Greek firm Helleniq Energy has today offered up to 45,000t of bitumen in a one cargo per month sell tender from April through to December for loading at its 137,000 b/d Aspropyrgos refinery.
Each of the nine cargoes is specified as being around 4,000t of pen 50/70 or 60/70 bitumen, while allowing for cargo sizes up to 5,000t. The deadline for bidding into the tender is set at Monday, 10 March, with validity until 12 March.
The offering suggests Helleniq's regular selling every month of the small cargo sizes, usually under single cargo spot tenders, will continue throughout the year, adding to the much more substantial large and small cargo flows that regularly make their way into Mediterranean, west African and other international markets from Motor Oil Hellas' 180,000 b/d Agioi Theodoroi refinery in Corinth, Greece, and from Turkish supplier Tupras' 238,000 b/d Izmir and 227,000 b/d Izmit refineries in Turkey.
International trading firms that sometimes buy Helleniq cargoes in spot and tender deals said the previous one-cargo Helleniq sell tender, for 20-25 March loading dates, had not been awarded despite springtime gradual improvement in bitumen demand in European Mediterranean markets as this years paving season starts slowly to get underway.

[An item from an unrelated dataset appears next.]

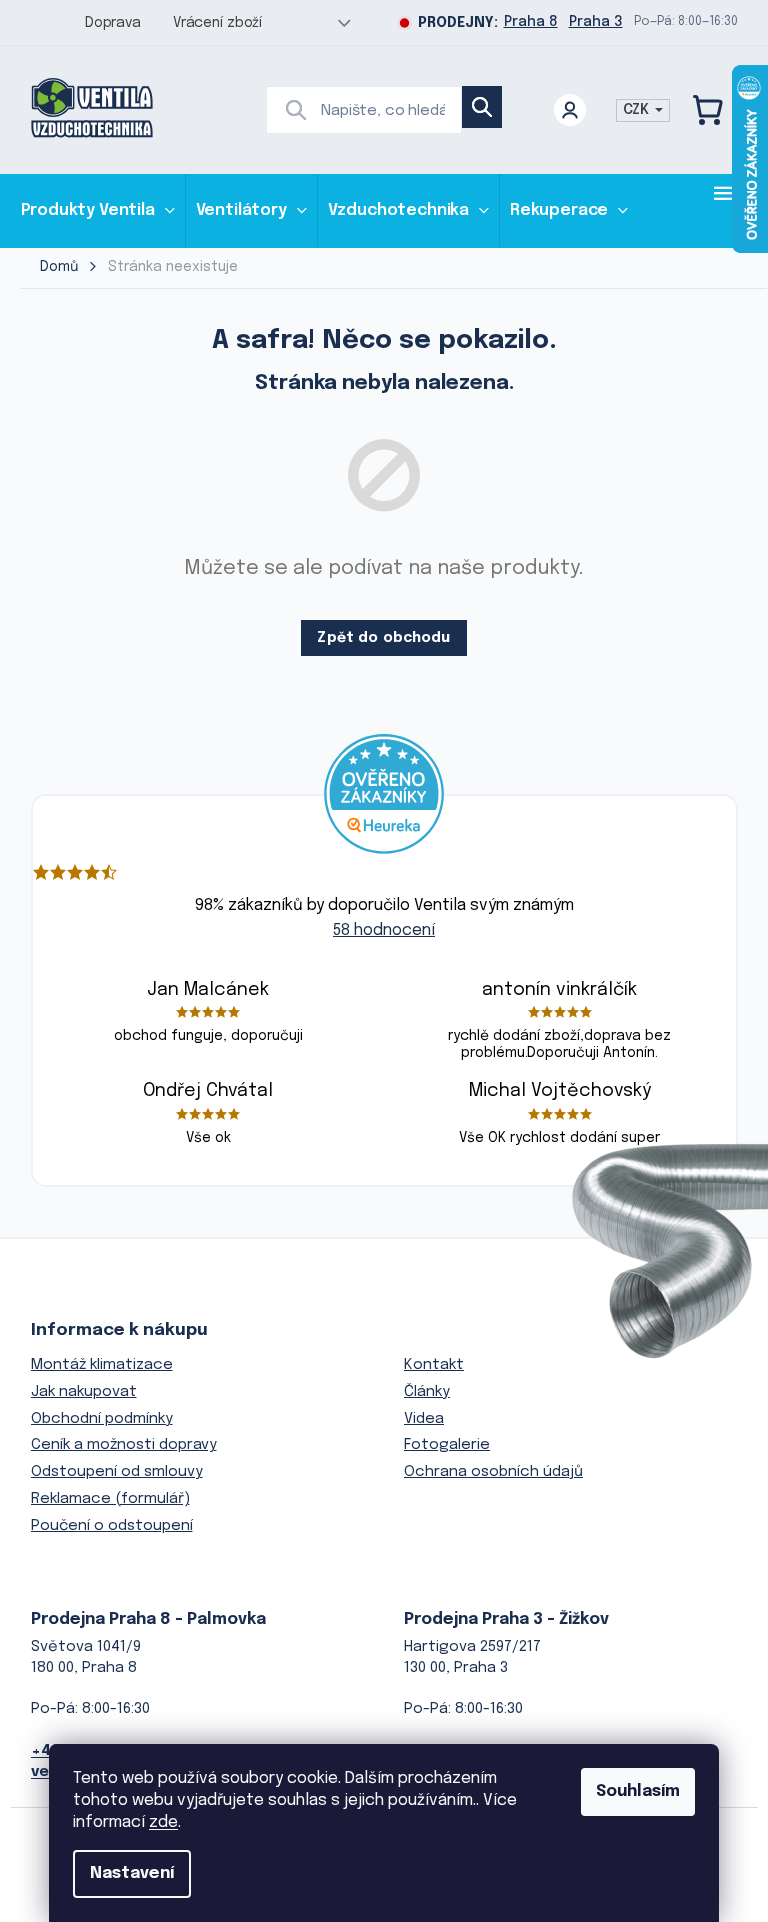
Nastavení (132, 1873)
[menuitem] (98, 210)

A four to five week planned maintenance shutdown at Helleniq's Elefsis refinery, which had been due to start on 23 February but is understood to have instead begin in the first days of March, should be increasing bitumen cargo availability out of Aspropyrgos. The latter refinery is a regular supplier of bitumen or heavy residue cargoes to Elefsis, feeding its coker when the refinery is operational.